- [Selected excerpt]
◇ ◇ ◇

General Configuration
The General section of the agent editor contains the foundational settings that apply to every conversation your agent handles. This is where you choose the language your agent speaks, the AI model powering its responses, and the timezone it uses for date and time references.

Language
The Language dropdown determines which language your agent uses for both speech recognition and voice synthesis. Changing the language automatically adjusts the underlying transcription engine and voice options to match.
AI Model
The AI Model selector controls which large language model powers your agent’s responses. Available options include:
- Synthflow — optimized for real-time, natural phone conversations.
- GPT-4o — high quality, strong context understanding and fast responses.
- GPT-4.1 — well-suited for complex tasks where latency is less critical.
- GPT-4.1 Mini — similar reasoning power with lower cost.
- GPT-5 Chat — advanced model for cutting-edge conversational quality.
- GPT-5.1 — advanced model with low latency. Pair it with the GPT-5.1 Prompting Guide for best results.
- GPT-5.2 — OpenAI’s most advanced model. Pair it with the GPT-5.2 Prompting Guide for best results.
Pick the model that matches your latency, cost, and quality requirements.
Timezone
The Timezone dropdown sets the local time context your agent operates in. New agents inherit the default from Settings > Preferences, but you can override it here. Keeping this accurate is critical for call openings, follow-up promises, and calendar booking contexts. The full list of supported values is available on the Timezones reference page.
Additional Settings
The Additional Settings panel houses lower-level controls that fine-tune how your agent listens, responds, and handles speech.

◇ ◇ ◇

- [Supplied material]

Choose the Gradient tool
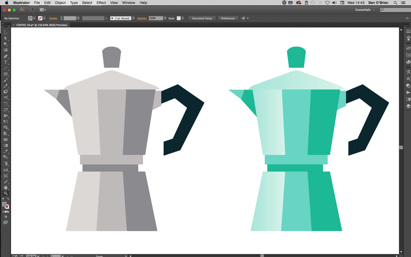(6, 145)
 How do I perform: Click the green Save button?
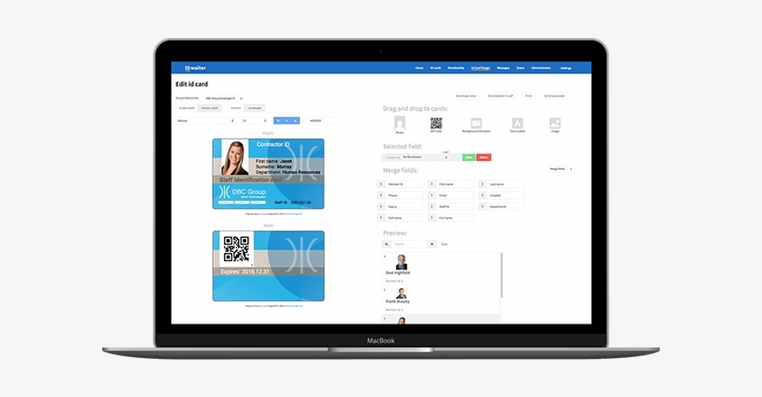pos(468,157)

◇ ◇ ◇

- [About this task]
Write what follows in the agent editor General Configuration page, picking up right after its last sentence about the Additional Settings panel.

- [Result of the exercise]
STT Provider
The STT Provider dropdown selects the speech-to-text engine used to transcribe caller audio. The default is Deepgram, which offers strong English support. For non-English languages, switching to Synthflow STT can improve transcription accuracy.
Speech Recognition
Choose between Faster for lower-latency transcription or High Accuracy for more precise results. Faster is suitable for most real-time conversations; High Accuracy is better when the agent needs to capture exact wording, such as names, addresses, or reference numbers.
Optimize Latency
Optimize Latency balances voice quality against response speed. The scale ranges from None (highest quality, no optimization) through Low, Medium, High, to Max (fastest responses, some quality trade-off). For most use cases, leaving this at None or Low provides a good experience.
Pause Before Speaking
Pause Before Speaking adds a delay (in seconds) before the agent begins talking at the start of a call. A short pause can make the opening feel more natural, especially for inbound calls where the caller expects a brief ring-to-answer transition.
Interruption Sensitivity
Interruption Sensitivity controls how easily the caller can interrupt the agent mid-sentence. The value represents how many words the caller must speak before the agent stops and listens. Setting it to Off disables interruptions entirely; lower values make the agent yield quickly, while higher values let it finish longer phrases before pausing.
Fade Out at Interruption
Fade Out at Interruption sets how many frames the agent’s voice takes to fade out once an interruption is detected. A lower value cuts the agent off sharply; a higher value produces a smoother, more natural fade.
Custom Vocabulary
Custom Vocabulary lets you add domain-specific terms — brand names, product codes, technical jargon — so the speech recognition engine can identify and transcribe them correctly. Type each term and press Enter to add it.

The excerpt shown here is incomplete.